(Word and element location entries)
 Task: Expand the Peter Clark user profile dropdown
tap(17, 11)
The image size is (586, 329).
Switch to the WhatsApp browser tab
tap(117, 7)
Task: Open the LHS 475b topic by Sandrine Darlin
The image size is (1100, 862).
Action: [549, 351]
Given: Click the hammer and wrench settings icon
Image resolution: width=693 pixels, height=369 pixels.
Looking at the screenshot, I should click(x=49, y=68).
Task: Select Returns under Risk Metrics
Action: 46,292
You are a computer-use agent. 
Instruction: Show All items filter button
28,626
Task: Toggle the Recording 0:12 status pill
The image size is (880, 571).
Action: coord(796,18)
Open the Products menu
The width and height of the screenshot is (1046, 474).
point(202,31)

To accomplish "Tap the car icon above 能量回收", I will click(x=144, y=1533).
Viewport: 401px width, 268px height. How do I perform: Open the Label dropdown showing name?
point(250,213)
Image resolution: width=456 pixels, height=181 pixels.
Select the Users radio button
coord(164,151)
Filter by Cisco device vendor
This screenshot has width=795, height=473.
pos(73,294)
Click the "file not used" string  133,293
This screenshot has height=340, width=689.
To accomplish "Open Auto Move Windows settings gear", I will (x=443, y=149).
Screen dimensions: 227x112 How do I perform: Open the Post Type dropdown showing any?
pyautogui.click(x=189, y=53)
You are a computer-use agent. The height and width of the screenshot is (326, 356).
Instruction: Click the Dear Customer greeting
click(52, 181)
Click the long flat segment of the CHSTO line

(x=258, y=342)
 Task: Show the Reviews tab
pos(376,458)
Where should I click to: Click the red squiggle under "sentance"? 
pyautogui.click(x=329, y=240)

Requirements:
Rewrite the entries above, swapping "Instruction" for "Directive" everywhere it appears and leaving all else unchanged.

In response:
 Task: Expand the Peter Clark user profile dropdown
tap(17, 11)
The image size is (586, 329).
Switch to the WhatsApp browser tab
tap(117, 7)
Task: Open the LHS 475b topic by Sandrine Darlin
The image size is (1100, 862).
Action: [549, 351]
Given: Click the hammer and wrench settings icon
Image resolution: width=693 pixels, height=369 pixels.
Looking at the screenshot, I should click(x=49, y=68).
Task: Select Returns under Risk Metrics
Action: 46,292
You are a computer-use agent. 
Directive: Show All items filter button
28,626
Task: Toggle the Recording 0:12 status pill
The image size is (880, 571).
Action: coord(796,18)
Open the Products menu
The width and height of the screenshot is (1046, 474).
point(202,31)

To accomplish "Tap the car icon above 能量回收", I will click(x=144, y=1533).
Viewport: 401px width, 268px height. How do I perform: Open the Label dropdown showing name?
point(250,213)
Image resolution: width=456 pixels, height=181 pixels.
Select the Users radio button
coord(164,151)
Filter by Cisco device vendor
This screenshot has width=795, height=473.
pos(73,294)
Click the "file not used" string  133,293
This screenshot has height=340, width=689.
To accomplish "Open Auto Move Windows settings gear", I will (x=443, y=149).
Screen dimensions: 227x112 How do I perform: Open the Post Type dropdown showing any?
pyautogui.click(x=189, y=53)
You are a computer-use agent. The height and width of the screenshot is (326, 356).
Directive: Click the Dear Customer greeting
click(52, 181)
Click the long flat segment of the CHSTO line

(x=258, y=342)
 Task: Show the Reviews tab
pos(376,458)
Where should I click to: Click the red squiggle under "sentance"? 
pyautogui.click(x=329, y=240)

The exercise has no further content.